Menuju konten utama

Warga Terdampak Tol Yogya-Solo Protes Ganti Untung Belum Dibahas

Warga Dusun Jobohan dan Pelemsari, Prambanan, yang terdampak pembangunan tol Yogya-Solo memprotes besaran nilai ganti untung atas penggusuran proyek tersebut.

Warga Terdampak Tol Yogya-Solo Protes Ganti Untung Belum Dibahas
Warga terdampak pembangunan tol Yogyakarta-Solo di Desa Bokoharjo, Kecamatan Prambanan mengikuti sosialisasi teknis terkait dengan pembebasan lahan terdampak proyek. ANTARA/Victorianus Sat Pranyoto.

tirto.id -

Ratusan warga di Desa Bokoharjo, Kecamatan Prambanan, Kabupaten Sleman, Daerah Istimewa Yogyakarta, mempertanyakan besaran ganti untung atas lahan, bangunan, dan tanaman milik mereka yang tergusur proyek Tol Yogyakarta-Solo.

Pernyataan itu disampaikan warga di Dusun Jobohan dan Pelemsari saat mengikuti sosialisasi rencana proyek tol Yogyakarta-Solo di Balai Desa Bokoharjo, Rabu (4/12/2019).

"Ternyata sosialisasi hanya terkait dengan penjelasan teknis daerah mana saja yang bakal terlewati tol. Harapan kami sosialisasi tentang kejelasan ganti untung lahan dan bangunan," kata Abdul Qodir Zaini (30), warga Jobohan.

Menurut dia, beberapa warga mengaku kecewa dengan sosialisasi tersebut karena mereka berharap segera mengetahui berapa harga ganti untung untuk bidang tanah atau bangunan yang terdampak.

"Saat sosialisasi tidak disampaikan secara gamblang terkait dengan besaran ganti untung. Katanya ganti untung. Akan tetapi, tanah dibeli tetangga sesuai dengan harga pasar. Pembicara dalam acara tersebut juga bilang dibeli sesuai dengan harga pasar, lalu untungnya dimana?" katanya.

Namun, lanjut dia, besaran ganti untung tidak akan terlalu besar.
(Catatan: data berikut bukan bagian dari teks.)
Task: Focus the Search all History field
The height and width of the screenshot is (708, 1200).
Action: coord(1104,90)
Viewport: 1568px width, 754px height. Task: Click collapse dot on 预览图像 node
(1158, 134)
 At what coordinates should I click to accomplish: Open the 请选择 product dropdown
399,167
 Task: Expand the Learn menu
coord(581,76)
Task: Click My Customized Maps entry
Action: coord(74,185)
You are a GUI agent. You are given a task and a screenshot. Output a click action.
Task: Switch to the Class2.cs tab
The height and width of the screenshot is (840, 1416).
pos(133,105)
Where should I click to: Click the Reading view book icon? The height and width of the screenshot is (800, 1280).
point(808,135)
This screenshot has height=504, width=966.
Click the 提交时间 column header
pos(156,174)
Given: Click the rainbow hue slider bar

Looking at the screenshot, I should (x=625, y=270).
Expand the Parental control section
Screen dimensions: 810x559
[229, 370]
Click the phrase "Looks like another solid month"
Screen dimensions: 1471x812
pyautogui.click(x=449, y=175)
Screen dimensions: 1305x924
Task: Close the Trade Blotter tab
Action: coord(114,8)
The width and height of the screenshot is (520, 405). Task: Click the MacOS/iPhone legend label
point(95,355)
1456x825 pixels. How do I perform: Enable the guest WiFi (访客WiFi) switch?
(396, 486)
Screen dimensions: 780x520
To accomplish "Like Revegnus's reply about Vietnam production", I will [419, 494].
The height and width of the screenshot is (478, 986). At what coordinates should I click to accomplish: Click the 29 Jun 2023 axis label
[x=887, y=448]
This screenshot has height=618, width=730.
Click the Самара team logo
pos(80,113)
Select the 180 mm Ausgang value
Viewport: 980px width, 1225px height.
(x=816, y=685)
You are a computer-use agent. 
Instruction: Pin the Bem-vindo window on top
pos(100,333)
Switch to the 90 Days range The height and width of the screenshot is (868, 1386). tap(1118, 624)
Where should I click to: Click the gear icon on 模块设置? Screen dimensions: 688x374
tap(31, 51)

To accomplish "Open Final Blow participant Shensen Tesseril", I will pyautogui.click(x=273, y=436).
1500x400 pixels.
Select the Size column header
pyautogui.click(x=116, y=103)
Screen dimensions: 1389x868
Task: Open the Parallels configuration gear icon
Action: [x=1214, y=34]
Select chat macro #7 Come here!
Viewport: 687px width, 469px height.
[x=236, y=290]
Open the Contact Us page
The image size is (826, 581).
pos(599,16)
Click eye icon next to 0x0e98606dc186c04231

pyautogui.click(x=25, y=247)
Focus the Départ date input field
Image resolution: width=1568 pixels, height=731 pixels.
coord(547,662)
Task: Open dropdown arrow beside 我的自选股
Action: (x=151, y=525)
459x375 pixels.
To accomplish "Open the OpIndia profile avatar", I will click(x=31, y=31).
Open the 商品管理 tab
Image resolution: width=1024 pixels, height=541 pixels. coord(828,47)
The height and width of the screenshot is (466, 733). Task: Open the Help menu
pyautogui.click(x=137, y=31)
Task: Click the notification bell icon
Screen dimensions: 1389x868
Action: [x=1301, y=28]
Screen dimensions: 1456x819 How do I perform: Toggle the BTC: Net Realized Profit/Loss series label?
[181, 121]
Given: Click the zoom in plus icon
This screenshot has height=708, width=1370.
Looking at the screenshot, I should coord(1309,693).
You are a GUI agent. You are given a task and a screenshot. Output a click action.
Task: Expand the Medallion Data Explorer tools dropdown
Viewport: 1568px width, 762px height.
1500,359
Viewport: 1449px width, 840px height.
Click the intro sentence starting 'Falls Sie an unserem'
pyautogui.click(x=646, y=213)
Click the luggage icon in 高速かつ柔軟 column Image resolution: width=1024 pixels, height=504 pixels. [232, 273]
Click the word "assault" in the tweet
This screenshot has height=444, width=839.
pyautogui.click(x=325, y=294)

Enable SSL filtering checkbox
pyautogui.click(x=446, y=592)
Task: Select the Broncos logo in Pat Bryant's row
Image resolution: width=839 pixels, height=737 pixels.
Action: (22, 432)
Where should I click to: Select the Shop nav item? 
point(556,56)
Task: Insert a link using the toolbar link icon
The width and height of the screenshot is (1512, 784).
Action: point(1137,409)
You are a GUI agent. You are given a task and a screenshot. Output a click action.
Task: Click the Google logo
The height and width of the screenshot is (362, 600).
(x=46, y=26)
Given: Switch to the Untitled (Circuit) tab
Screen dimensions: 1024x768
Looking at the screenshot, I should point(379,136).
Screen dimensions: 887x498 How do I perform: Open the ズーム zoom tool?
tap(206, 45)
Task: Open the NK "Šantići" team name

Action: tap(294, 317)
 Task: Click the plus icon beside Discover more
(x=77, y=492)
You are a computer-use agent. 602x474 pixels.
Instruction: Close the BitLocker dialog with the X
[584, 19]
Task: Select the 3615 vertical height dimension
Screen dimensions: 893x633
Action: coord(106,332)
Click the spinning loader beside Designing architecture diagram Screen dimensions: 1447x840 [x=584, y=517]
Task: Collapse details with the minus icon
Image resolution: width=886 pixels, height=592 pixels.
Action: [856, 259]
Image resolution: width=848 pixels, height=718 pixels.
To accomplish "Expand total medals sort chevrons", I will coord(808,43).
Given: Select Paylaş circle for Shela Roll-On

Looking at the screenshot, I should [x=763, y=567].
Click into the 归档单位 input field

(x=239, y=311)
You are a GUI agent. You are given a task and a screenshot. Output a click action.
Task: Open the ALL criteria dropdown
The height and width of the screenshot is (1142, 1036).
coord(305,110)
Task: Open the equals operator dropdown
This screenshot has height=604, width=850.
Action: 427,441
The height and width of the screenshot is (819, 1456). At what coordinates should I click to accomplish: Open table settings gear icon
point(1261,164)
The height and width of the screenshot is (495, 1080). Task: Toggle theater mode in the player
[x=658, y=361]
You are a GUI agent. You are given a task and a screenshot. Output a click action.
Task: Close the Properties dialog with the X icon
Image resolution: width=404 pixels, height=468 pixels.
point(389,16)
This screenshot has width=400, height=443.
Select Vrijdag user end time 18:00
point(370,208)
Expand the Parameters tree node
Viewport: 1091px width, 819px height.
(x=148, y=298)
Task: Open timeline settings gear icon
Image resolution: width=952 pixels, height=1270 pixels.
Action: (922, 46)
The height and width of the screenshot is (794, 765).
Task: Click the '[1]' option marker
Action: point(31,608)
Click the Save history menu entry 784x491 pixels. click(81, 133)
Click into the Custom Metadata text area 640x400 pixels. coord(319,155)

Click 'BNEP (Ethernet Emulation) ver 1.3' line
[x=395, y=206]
Harga tanah di sekitar Bokoharjo, mulai dari Rp2,5 juta hingga Rp3 juta per meter persegi.

Siti Handayani (60), warga Pelemsari, justru berharap seluruh bidang tanah bisa ikut dibeli pemerintah sebab hanya sebagian dari 500 meter persegi tanah miliknya yang terkena proyek.

"Kalau hanya sebagian yang kena, kelak tinggal di pinggir jalan, nanti bising bagaimana anak cucu saya," katanya.

Sementara itu, Kepala Dinas Pertanahan dan Tata Ruang (Dispertaru) DIY Krido Suprayitno menegaskan bahwa pihaknya hanya melakukan sosialisasi dalam rangka untuk mempersiapkan konsultasi publik.

Terkait dengan pertanyaan masyarakat tentang harga tanah, Krido menegaskan bahwa hal itu baru bisa dilakukan oleh tim appraisal setelah terbit izin penetapan lokasi (penlok), termasuk pertanyaan kapan pembayarannya.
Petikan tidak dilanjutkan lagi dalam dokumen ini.